Figure 5. Merging parts of one ontology into another.

Knowledge Base Merging: The merging operation allows a designer to augment one ontology or knowledge base by extracting and incorporating selected parts from independently developed ontologies (shown in Figure 5). A prototype of an interactive merging capability was demonstrated at the I*3 workshop in November 1996. In this demonstration, Ontosaurus was used to augment the C2 Schema (JTF-ATD) with more detailed information about combat aircraft from an independently developed ACP ontology (ARPI). During this demonstration, we were able to extend the C2 Schema by approximately 200 additional concepts within 10 minutes, a process which would take hours to days to complete without this tool.

The extraction and merging operation presents a variety of technical challenges. For example, the two knowledge bases may use different naming conventions, they may refer to the same underlying concept with different names, or different concepts with same name. Furthermore, because ontologies are richly interconnected, the process of extracting only selected concepts requires deciding how to isolate the desired portions from the remainder of the ontology. Finally, the axioms and definitions written in the context of the originating ontology must be reinterpreted and made consistent with those in the receiving context. Some of these problems can be solved pragmatically. For example, the problem with naming conventions is solved in the Ontosaurus using a mapping table that can translate between common naming conventions. The problem of name mismatch between ontologies can be solved by mapping concepts in both ontologies to a common reference ontology (e.g. SENSUS) and using the reference ontology for name alignment. The problem of different definitions can be resolved by merging the definitions and allowing the user to resolve conflicts when they arise. The problems with lifting axioms from one context to another, however, is considerably harder and requires fundamental advances in the theory of contexts. We will collaborate with Professor John McCarthy (they have independently submitted a proposal for the development of the theory of contexts) on further development of the formal theory of contexts with the goal of (1) providing formal understanding of the process of combining ontologies, and (2) pragmatically making the merging of ontologies efficient.

Semantic Analysis and Maintenance: General KR systems have traditionally provided powerful reasoning services aimed towards the development of knowledge-based systems. Many of these reasoning services can also be used to develop intelligent tools for the development and maintenance of ontologies. Ontology maintenance, however, requires additional meta-level reasoning capabilities that allow tools to inspect inferences and their logical dependencies. Through the use of Ontosaurus we have identified a number of such reasoning services. These include: (a) identifying undefined concepts and relations, (b) identifying inconsistencies and conflicts within ontologies, (c) verifying completeness, and (d) identifying semantic differences between related concepts. These capabilities are described below.
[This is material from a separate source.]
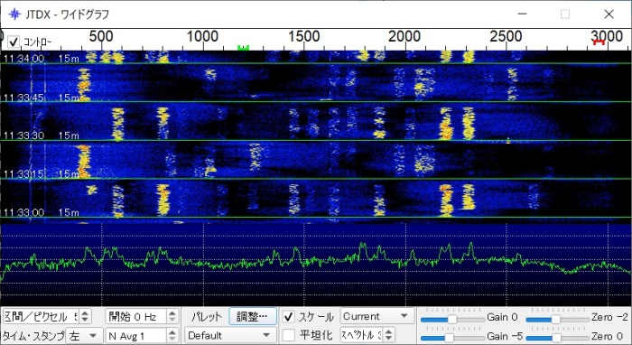Image resolution: width=632 pixels, height=345 pixels.
Task: Click the 1500 Hz mark on frequency scale
Action: point(304,37)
Undefined terms: The construction of a domain ontology is an incremental process. While this process is in progress, many terms remain undefined. It is essential that the ontology development environment identify these undefined items and allow the user to incrementally complete the ontologies. Furthermore, the KR system must continue to function in the presence of undefined concepts. The current implementation of Ontosaurus provides the capability for identifying and editing undefined concepts. The proposed implementation will extend this capability by providing an agenda mechanism similar to that implemented in Expect system [Gil and Melz 1996; Swartout and Gil 1995] to further enhance the usability of this function.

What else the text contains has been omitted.